→ Material for this task

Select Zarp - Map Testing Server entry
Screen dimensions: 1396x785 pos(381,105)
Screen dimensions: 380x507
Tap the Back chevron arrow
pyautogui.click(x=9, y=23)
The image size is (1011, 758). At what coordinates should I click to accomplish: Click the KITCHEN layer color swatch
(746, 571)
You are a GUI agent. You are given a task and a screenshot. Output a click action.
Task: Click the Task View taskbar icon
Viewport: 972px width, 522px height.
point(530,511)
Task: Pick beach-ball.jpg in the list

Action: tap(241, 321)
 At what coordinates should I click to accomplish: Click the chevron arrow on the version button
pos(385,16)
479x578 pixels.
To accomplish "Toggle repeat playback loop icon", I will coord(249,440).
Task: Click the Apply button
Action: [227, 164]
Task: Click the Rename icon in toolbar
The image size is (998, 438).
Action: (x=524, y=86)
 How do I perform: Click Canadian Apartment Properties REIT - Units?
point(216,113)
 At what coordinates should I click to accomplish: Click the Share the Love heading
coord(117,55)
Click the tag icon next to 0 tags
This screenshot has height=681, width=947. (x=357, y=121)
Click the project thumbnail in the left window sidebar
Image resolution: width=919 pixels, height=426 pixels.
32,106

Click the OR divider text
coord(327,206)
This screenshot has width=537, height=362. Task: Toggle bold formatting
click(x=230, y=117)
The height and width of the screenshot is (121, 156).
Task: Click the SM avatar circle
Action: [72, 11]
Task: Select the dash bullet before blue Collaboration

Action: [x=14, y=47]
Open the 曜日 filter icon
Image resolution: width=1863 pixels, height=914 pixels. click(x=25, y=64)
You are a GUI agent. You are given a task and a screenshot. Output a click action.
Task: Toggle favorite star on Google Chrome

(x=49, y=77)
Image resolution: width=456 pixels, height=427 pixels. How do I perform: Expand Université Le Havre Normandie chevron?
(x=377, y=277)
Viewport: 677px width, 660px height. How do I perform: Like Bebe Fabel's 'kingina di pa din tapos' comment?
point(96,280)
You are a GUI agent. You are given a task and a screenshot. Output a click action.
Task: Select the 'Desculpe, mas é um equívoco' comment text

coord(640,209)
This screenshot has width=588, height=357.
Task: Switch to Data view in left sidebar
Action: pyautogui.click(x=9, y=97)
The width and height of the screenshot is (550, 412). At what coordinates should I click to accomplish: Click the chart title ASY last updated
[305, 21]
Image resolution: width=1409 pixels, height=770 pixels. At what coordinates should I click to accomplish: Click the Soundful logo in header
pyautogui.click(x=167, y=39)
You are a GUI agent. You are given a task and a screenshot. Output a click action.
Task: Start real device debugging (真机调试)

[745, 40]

→ Work order
Repeat the records above exactly, with nothing left out.

→ Solution to this exercise
Select Zarp - Map Testing Server entry
Screen dimensions: 1396x785 pos(381,105)
Screen dimensions: 380x507
Tap the Back chevron arrow
pyautogui.click(x=9, y=23)
The image size is (1011, 758). At what coordinates should I click to accomplish: Click the KITCHEN layer color swatch
(746, 571)
You are a GUI agent. You are given a task and a screenshot. Output a click action.
Task: Click the Task View taskbar icon
Viewport: 972px width, 522px height.
point(530,511)
Task: Pick beach-ball.jpg in the list

Action: tap(241, 321)
 At what coordinates should I click to accomplish: Click the chevron arrow on the version button
pos(385,16)
479x578 pixels.
To accomplish "Toggle repeat playback loop icon", I will coord(249,440).
Task: Click the Apply button
Action: [227, 164]
Task: Click the Rename icon in toolbar
The image size is (998, 438).
Action: (x=524, y=86)
 How do I perform: Click Canadian Apartment Properties REIT - Units?
point(216,113)
 At what coordinates should I click to accomplish: Click the Share the Love heading
coord(117,55)
Click the tag icon next to 0 tags
This screenshot has height=681, width=947. (x=357, y=121)
Click the project thumbnail in the left window sidebar
Image resolution: width=919 pixels, height=426 pixels.
32,106

Click the OR divider text
coord(327,206)
This screenshot has width=537, height=362. Task: Toggle bold formatting
click(x=230, y=117)
The height and width of the screenshot is (121, 156).
Task: Click the SM avatar circle
Action: [72, 11]
Task: Select the dash bullet before blue Collaboration

Action: [x=14, y=47]
Open the 曜日 filter icon
Image resolution: width=1863 pixels, height=914 pixels. click(x=25, y=64)
You are a GUI agent. You are given a task and a screenshot. Output a click action.
Task: Toggle favorite star on Google Chrome

(x=49, y=77)
Image resolution: width=456 pixels, height=427 pixels. How do I perform: Expand Université Le Havre Normandie chevron?
(x=377, y=277)
Viewport: 677px width, 660px height. How do I perform: Like Bebe Fabel's 'kingina di pa din tapos' comment?
point(96,280)
You are a GUI agent. You are given a task and a screenshot. Output a click action.
Task: Select the 'Desculpe, mas é um equívoco' comment text

coord(640,209)
This screenshot has width=588, height=357.
Task: Switch to Data view in left sidebar
Action: pyautogui.click(x=9, y=97)
The width and height of the screenshot is (550, 412). At what coordinates should I click to accomplish: Click the chart title ASY last updated
[305, 21]
Image resolution: width=1409 pixels, height=770 pixels. At what coordinates should I click to accomplish: Click the Soundful logo in header
pyautogui.click(x=167, y=39)
You are a GUI agent. You are given a task and a screenshot. Output a click action.
Task: Start real device debugging (真机调试)

[745, 40]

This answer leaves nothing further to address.